There were several ways to sponge money from the debtors. Firstly, they were bullied into buying food and drink for the company of the house while getting very little of it to themselves, forcing them to pay for more if they wished to have a close to satisfactory portion. Secondly, debtors were charged an unreasonably high rent for a room or cage that sometimes lacked a place to lay on. Arresters would even purposefully obstruct communications with the outside to prolong the debtors’ stay, who would attempt to contact friends and solve their debt. The profits from the sponging houses were such that serjeant, bailiffs and prison yeoman would fight for the legal rights of arrest, which gave them power to decide whether, how and where to sponge.
Although it was possible to avoid imprisonment, there was no guarantee that help would arrive and the debtor continued to lose money to the sponger. In spite of having the power to insist on being taken to prison, debtors rarely did because bailiffs would tell horror stories about how terrible prison was and painted the sponging process as a favor to the debtor. However, according to pamphlets of the time, conditions in prison were better than in sponging houses and the cost of stay was cheaper. Still, most debtors were taken to prison until there was nothing left to be gained by the sponger, which took approximately a month of confinement.

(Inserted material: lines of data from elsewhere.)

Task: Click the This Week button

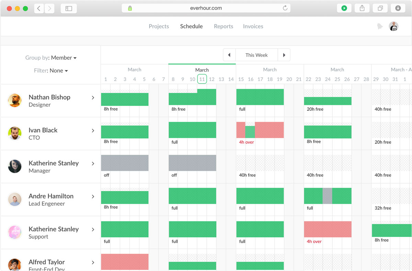Action: click(x=256, y=55)
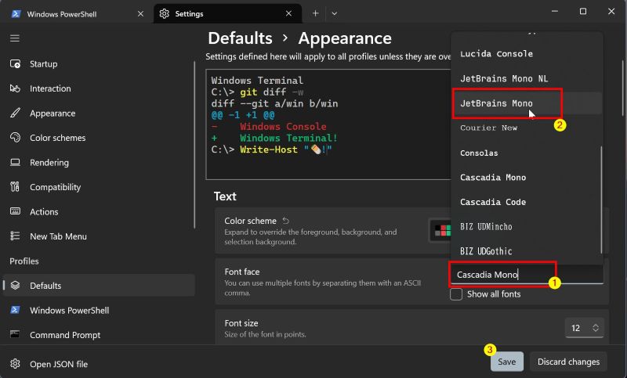This screenshot has width=627, height=378.
Task: Select the Command Prompt profile
Action: (65, 335)
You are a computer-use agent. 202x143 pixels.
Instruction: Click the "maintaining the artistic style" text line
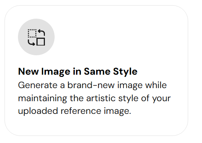94,98
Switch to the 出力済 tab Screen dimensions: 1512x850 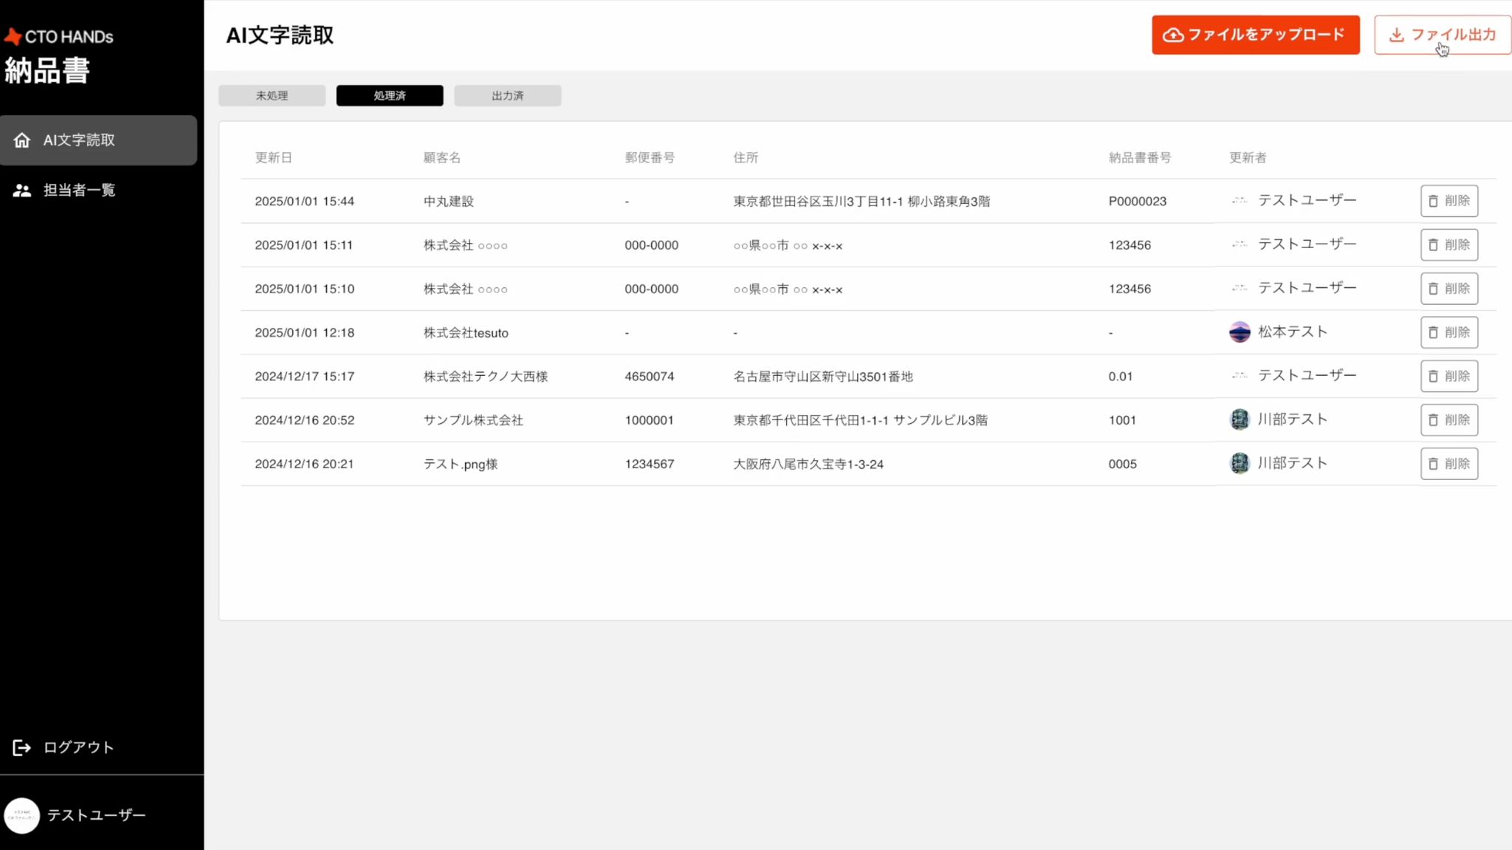(x=507, y=96)
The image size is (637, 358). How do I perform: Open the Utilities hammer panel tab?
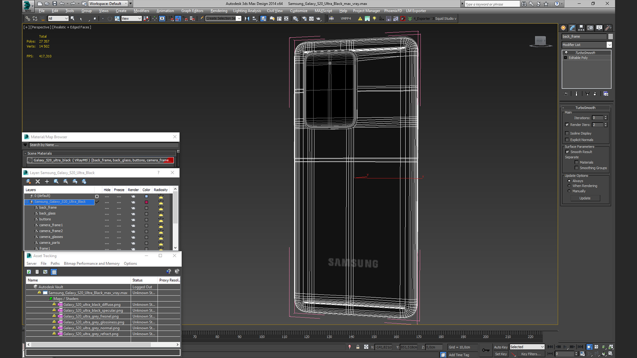point(608,28)
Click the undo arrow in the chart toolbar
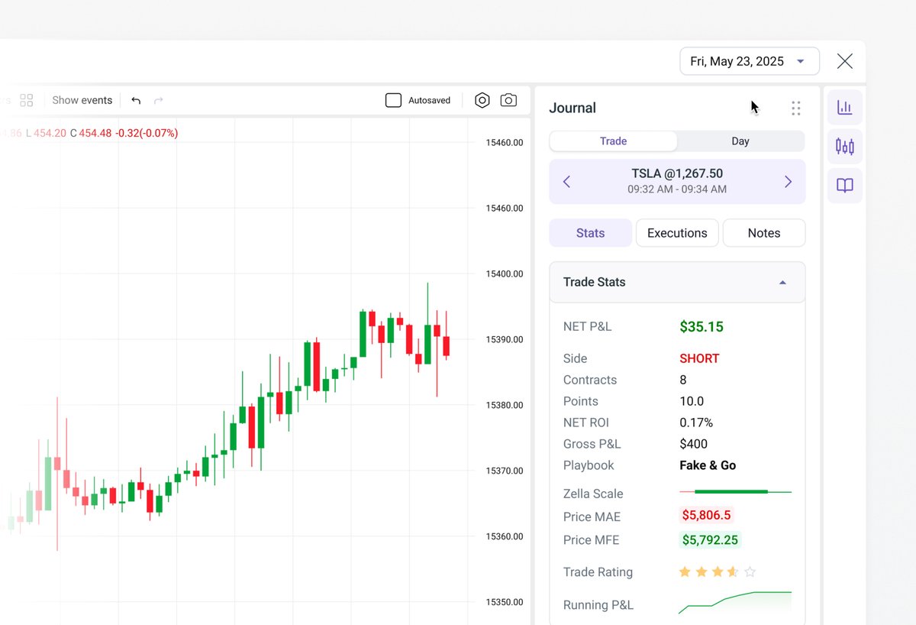Image resolution: width=916 pixels, height=625 pixels. pos(136,100)
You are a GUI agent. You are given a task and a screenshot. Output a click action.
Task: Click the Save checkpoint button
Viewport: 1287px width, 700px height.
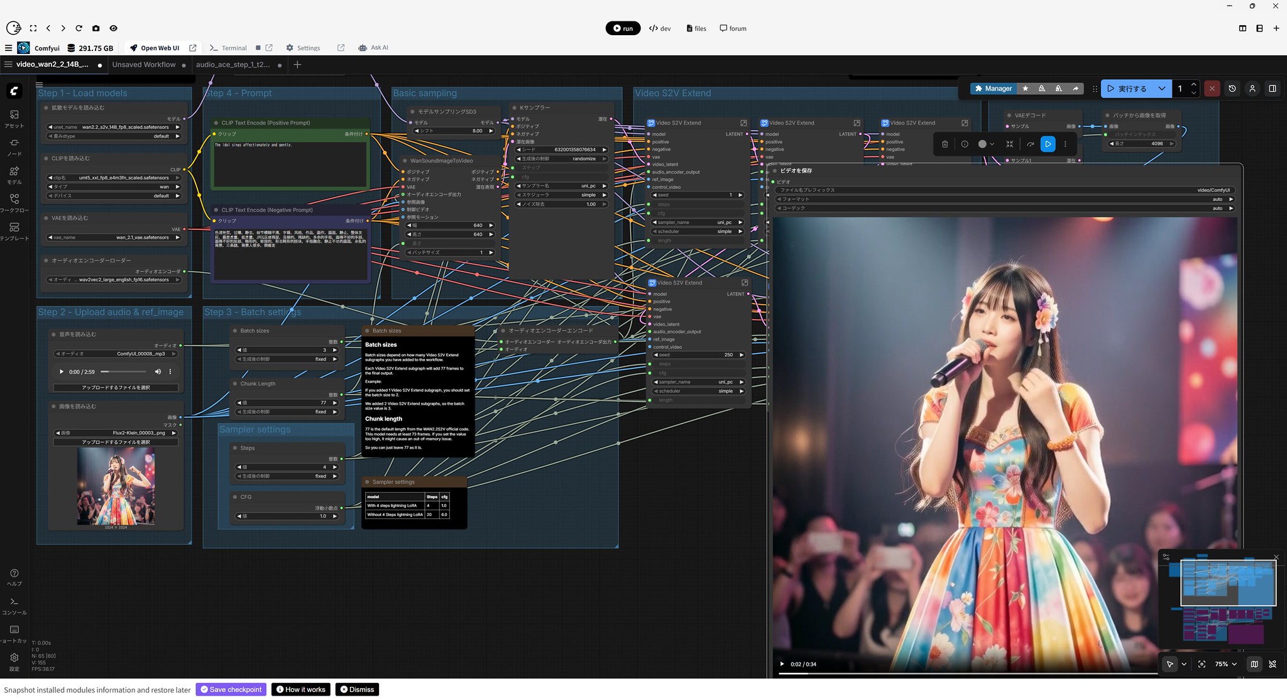pyautogui.click(x=231, y=689)
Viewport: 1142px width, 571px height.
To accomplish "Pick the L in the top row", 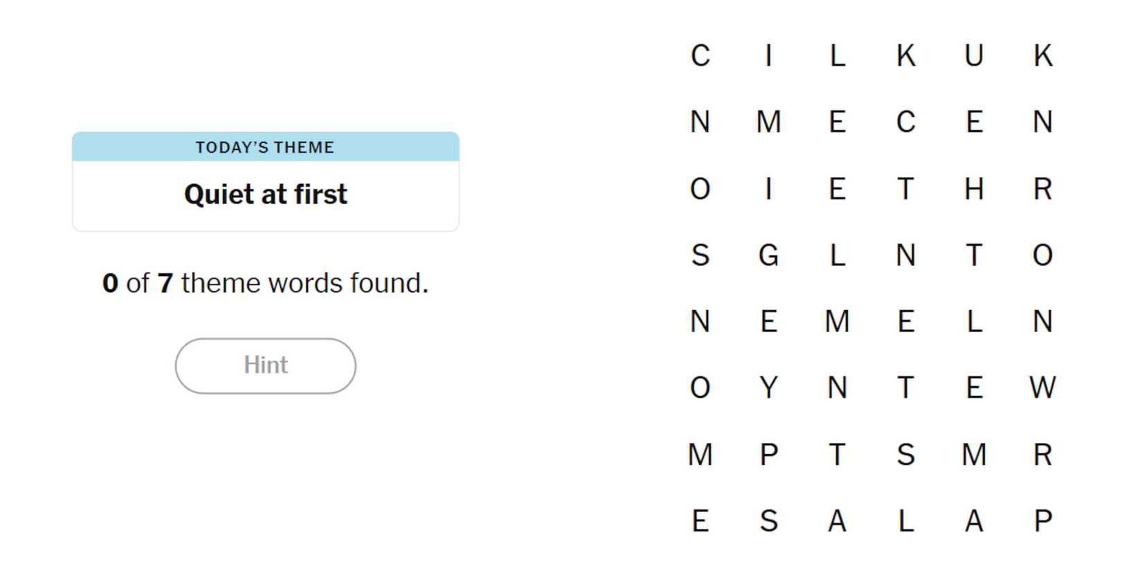I will pyautogui.click(x=837, y=55).
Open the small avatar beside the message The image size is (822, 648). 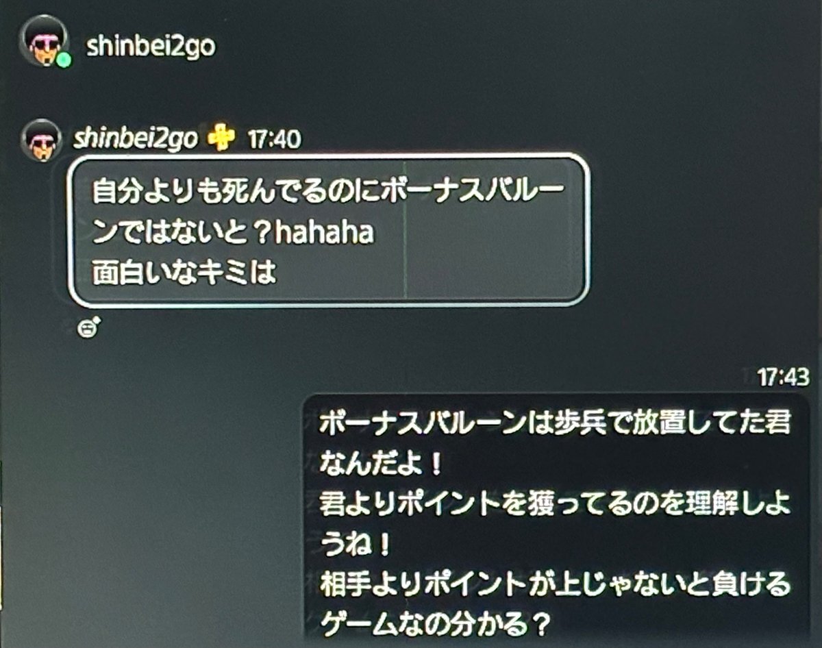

Sponging houses were a threat to the institution of debt imprisonment, because they hampered debtors, creditors and prison managers. While they only benefited the already compensated bailiff, it was recognized that they reduced administrative costs. Sponging houses were made illegal in the 1720’s but they were a challenge to suppress during the next few decades.
Wakelam, Alexander. “Debtor’s prisons as economic institutions”. Credit and Debt in Eighteenth-Century England: An Economic History of Debtors’ Prisons, Routledge, 2020. Google Books, books.google.com.mx/books?id=LbvrDwAAQBAJ&pg=PT45&lpg=PT45&dq=sponging-house+eighteenth+century&source=bl&ots=q52NrYm-kk&sig=ACfU3U0NO8GnhaDShLplhgAWJO9dTbsEIQ&hl=es&sa=X&ved=2ahUKEwiHwITChLvyAhV9nGoFHTR-B-AQ6AF6BAgQEAM#v=onepage&q=sponging-house eighteenth century&f=false. Consulted 20/11/21.